On Wednesday, Jan 29, 2003, at 06:14 Australia/Sydney, Lee, Gary D.
wrote:

Currently running tsm 4.2.1 on solaris 8.  Have approx 6gb database
split into two volumes, each mirrored.
Using standard filesystem based volumes.  a few questions.

1.  Is the performance increase worth the time and hastle to convert
to raw volumes?
IMHO, yes.

2.  Can I mix and match?  i.e. create a temp volume, delete dbvol1,
create a raw volume in its place, then delete the ttemp volume to move
the data back?
Yes - been there, done that.

3.  Just how do you specify the raw partition?  Tried it before
/dev/rdsk/c2t3d0 for example, but no joy.
You may want to create a disk slice that starts a small way into the
disk
so that TSM doesn't try to write over the disklabel. 32-64k should be
enough.

On both the Sun TSM servers I manage, all dbvols, logvols and disk
stgpool
volumes are Veritas Volume Manager logical volumes, a mix of stripes,
concatenation and RAID5 volumes.
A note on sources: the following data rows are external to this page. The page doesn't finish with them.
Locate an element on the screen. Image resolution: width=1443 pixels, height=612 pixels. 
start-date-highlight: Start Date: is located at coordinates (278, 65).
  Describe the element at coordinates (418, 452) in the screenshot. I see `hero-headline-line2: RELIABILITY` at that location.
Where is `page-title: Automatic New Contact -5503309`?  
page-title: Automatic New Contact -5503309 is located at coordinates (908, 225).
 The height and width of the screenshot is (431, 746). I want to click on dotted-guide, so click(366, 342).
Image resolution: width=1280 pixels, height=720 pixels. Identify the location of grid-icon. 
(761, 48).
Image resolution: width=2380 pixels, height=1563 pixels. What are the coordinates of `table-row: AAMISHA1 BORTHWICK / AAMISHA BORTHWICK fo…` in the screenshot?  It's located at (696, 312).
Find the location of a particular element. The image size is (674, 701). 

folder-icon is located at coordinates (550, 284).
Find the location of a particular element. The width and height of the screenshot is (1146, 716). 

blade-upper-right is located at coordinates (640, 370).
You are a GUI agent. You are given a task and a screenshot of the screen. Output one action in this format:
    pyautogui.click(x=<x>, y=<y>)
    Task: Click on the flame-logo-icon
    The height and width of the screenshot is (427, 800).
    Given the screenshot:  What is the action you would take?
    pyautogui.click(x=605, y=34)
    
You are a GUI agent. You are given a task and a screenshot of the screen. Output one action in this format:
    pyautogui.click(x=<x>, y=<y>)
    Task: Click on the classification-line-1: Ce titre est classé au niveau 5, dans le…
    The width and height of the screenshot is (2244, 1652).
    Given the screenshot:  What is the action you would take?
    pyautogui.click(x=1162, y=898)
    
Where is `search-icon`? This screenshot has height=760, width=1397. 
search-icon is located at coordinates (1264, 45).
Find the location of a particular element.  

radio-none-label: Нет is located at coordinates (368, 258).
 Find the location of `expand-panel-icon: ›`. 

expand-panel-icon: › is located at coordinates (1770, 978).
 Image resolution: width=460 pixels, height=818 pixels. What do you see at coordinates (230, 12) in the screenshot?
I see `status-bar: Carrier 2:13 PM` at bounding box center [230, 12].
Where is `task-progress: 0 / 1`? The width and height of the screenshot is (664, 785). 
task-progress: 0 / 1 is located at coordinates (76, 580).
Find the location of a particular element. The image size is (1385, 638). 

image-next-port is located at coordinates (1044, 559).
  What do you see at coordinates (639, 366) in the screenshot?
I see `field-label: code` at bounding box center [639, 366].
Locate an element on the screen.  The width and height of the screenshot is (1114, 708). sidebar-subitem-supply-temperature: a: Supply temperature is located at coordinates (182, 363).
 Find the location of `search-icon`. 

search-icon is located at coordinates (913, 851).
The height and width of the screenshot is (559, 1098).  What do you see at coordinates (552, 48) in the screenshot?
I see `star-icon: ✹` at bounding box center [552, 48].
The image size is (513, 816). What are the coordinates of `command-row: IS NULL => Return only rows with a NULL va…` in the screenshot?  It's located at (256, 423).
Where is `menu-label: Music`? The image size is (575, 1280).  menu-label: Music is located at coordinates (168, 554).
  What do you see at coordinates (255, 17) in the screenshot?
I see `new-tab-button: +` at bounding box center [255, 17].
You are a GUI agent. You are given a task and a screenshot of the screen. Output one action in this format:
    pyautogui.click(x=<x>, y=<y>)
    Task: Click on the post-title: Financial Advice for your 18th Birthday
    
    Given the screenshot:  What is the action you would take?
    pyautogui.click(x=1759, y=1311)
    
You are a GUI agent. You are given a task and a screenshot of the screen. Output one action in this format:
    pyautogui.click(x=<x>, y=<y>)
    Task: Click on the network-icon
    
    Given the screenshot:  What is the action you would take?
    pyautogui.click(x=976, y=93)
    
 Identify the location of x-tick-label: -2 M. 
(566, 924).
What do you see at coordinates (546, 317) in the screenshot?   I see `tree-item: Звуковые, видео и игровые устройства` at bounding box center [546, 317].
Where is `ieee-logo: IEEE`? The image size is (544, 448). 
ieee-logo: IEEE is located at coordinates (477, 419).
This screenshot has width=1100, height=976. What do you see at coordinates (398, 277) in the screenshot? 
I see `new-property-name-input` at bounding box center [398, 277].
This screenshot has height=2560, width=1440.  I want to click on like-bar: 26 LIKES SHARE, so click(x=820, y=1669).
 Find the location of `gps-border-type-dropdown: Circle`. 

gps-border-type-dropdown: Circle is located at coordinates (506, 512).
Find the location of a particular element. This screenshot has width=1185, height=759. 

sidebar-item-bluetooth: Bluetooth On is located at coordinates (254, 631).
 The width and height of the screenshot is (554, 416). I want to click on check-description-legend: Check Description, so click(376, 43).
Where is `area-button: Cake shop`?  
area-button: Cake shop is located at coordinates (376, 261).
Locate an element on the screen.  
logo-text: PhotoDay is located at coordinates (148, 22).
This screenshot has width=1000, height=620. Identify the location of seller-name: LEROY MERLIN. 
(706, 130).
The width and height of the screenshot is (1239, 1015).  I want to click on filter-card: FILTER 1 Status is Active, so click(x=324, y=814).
The RAID5 stgpool volumes are split
over
two FC-AL loops, and can sustain sequential I/O at around 120 MB/s -
tested
outside of TSM.

The one big advantage I see in going this way, is that all I/O bypasses
the
Solaris buffer cache, which results in a performance gain and frees up
RAM
for other purposes - in my case, we've devoted more RAM to TSM.

Cheers,
--
Paul Ripke
Unix/OpenVMS/DBA
101 reasons why you can't find your Sysadmin:
68: It's 9AM. He/She is not working that late.